Statistical modeling - Study Notes

Note: Reference video tutorial --- Netease cloud classroom "statistical modeling made easy," Zhang Wentong

  • Traditional model:

y=f(x,\theta )+\varepsilon,

y: the dependent variable; X: independent variable;   \theta: unknown parameters;   \varepsilon: perturbation function.

Among them, the first item plus the impact of the independent variable on the dependent variable, reflecting a common characteristic; while the second is an addition to reflect the personality characteristics.
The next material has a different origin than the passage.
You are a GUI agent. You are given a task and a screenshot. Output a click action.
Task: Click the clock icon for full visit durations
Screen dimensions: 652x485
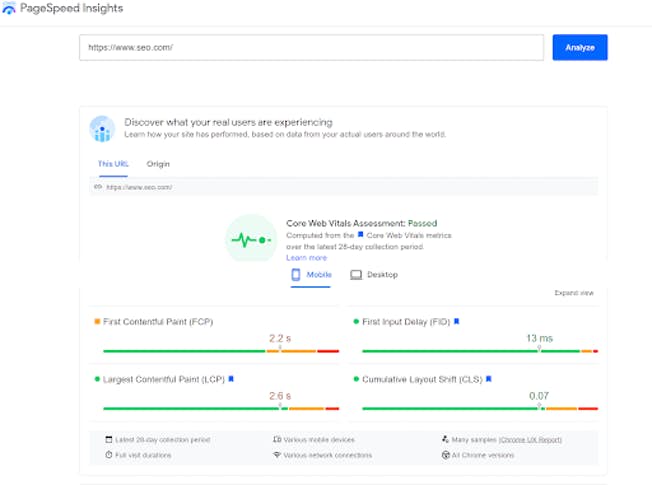pyautogui.click(x=108, y=455)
In statistical modeling, the first expression of the need to add item obtained, and according to the distribution, estimate the unknown parameters.

The traditional model of drawbacks:

  1. The display can only be used to solve simple expressions and more complex function can not be expressed;
  2. The situation can only be used from independent and dependent variables distinguishable

  • Measurement scale variables:

Measurement scales: With what degree of precision to measure interest.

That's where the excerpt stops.